Two Rockefeller scientists elected to Institute of Medicine
Rockefeller University scientists Robert B. Darnell, head of the Laboratory of Molecular Neuro-oncology, and Titia de Lange, head of the Laboratory of Cell Biology and Genetics, have been elected to the Institute of Medicine, the health and medicine branch of the National Academy of Sciences. Announced today at the institute’s annual meeting in Washington, D.C., Darnell and de Lange are among 65 new members and five foreign associates elected this year.
Election to the Institute of Medicine is considered one of the highest honors in the fields of health and medicine and recognizes individuals who have demonstrated outstanding professional achievement and commitment to service.
Darnell, who is Robert and Harriet Heilbrunn Professor and a Howard Hughes Medical Institute investigator, focuses on understanding a group of rare brain diseases, the paraneoplastic neurologic disorders (PNDs), and how they arise in conjunction with immune responses to cancer. Pursuing the function of the PND antigens, Darnell’s lab has pioneered insights into the role of neuron-specific RNA binding proteins in neuronal biology and disease, including the Nova proteins he discovered and the related FMRP protein — the protein lost in Fragile-X mental retardation. Darnell’s lab also has shown that the immune systems of PND patients thwart tumors with what begins as a classical antiviral response: The patients’ T cells produce antibodies and T cells that recognize the neuronal antigens found within their tumors. They also discovered that apoptotic tumor cells serve as potent instigators of this immune response in PND patients, and are developing cancer vaccines for use in small-scale clinical trials performed at The Rockefeller University Hospital to mimic PND tumor immunity.
Darnell joined Rockefeller University in 1992 as assistant professor and associate physician at The Rockefeller University Hospital. He was named associate professor in 1997 and professor and senior physician in 2000. In 2002 Dr. Darnell was appointed investigator at the Howard Hughes Medical Institute and named Heilbrunn Professor at Rockefeller. Darnell’s awards include the Burroughs Wellcome Fund Clinical Scientist Award in Translational Research in 2000, the Derek Denny-Brown Young Neurological Scholar Award in 1998 and the Irma T. Hirschl Trust Career Scientist Award in 1996.
de Lange, who is the Leon Hess Professor at Rockefeller and an American Cancer Society Professor, focuses on how telomeres protect chromosome ends. de Lange identified a protein complex at telomeres, called shelterin, and has shown how this complex hides the chromosome end from the cellular machinery that detects and repairs broken DNA ends. Telomeres undergo erosion in the early stages of cancer development and de Lange’s work has clarified how the loss of telomere function generates genome instability and can drive cancer progression.

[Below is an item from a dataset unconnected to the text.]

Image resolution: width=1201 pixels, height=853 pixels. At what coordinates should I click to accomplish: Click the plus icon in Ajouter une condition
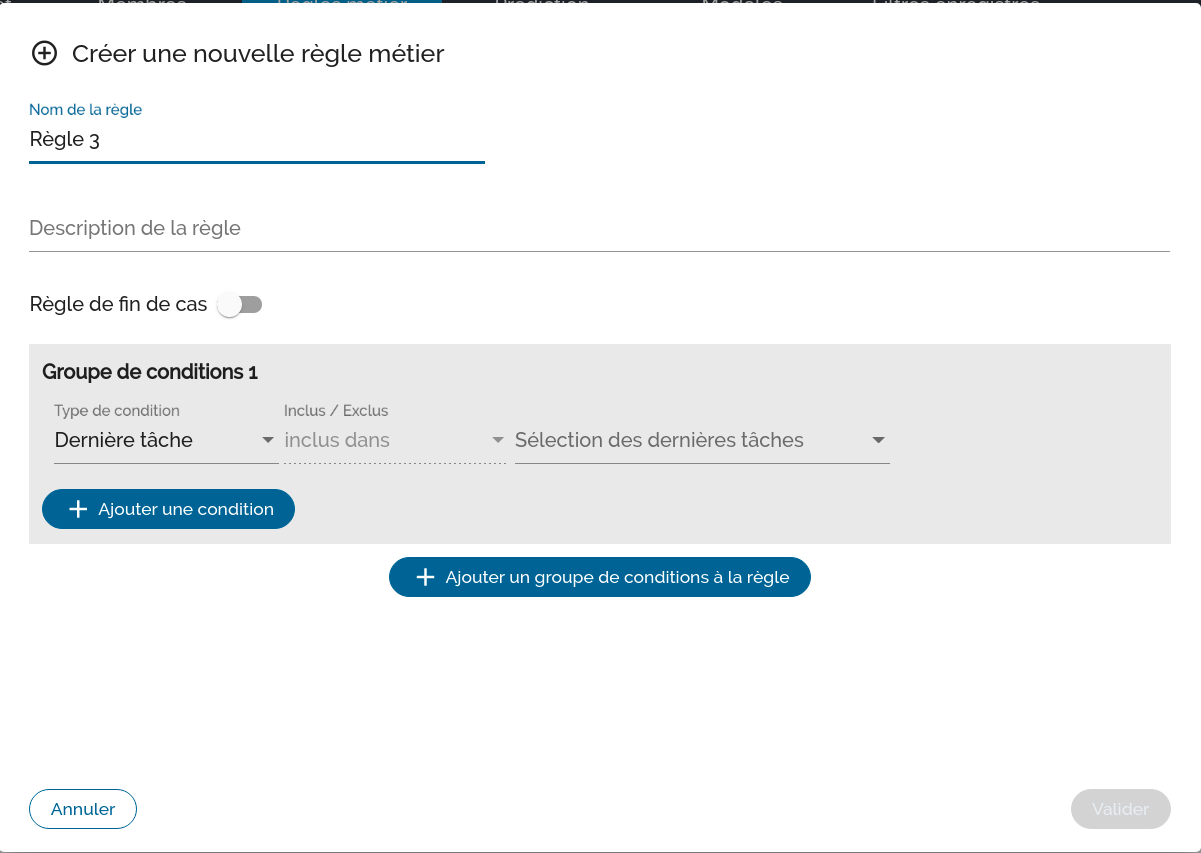tap(78, 509)
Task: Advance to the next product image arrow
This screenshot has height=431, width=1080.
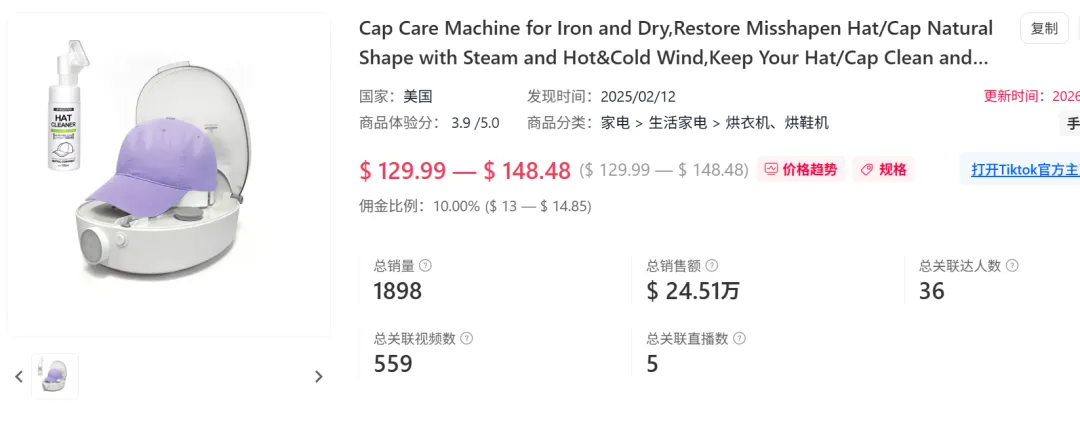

A native of the Netherlands, de Lange received her Ph.D. from the University of Amsterdam, and came to Rockefeller University in 1990. She is a foreign associate of the National Academy of Sciences and has received the G.H.A. Clowes Memorial Award from the American Association for Cancer Research, the Paul Marks Prize for Cancer Research and the National Institutes of Health Director’s Pioneer Award, among other honors.
Established in 1970 by the National Academy of Sciences, the Institute of Medicine has become recognized as a national resource for independent, scientifically informed analysis and recommendations on health issues. Institute studies and initiatives during the past year include, among many others, a review of the long-term effects of traumatic brain injury among military personnel; an assessment of the health effects of lack of insurance; and a blueprint for American leadership in advancing global health. With this year’s election, the institute counts 1,649 active members, 72 emeritus members and 96 foreign associates. Sixteen Rockefeller University scientists are Institute of Medicine members.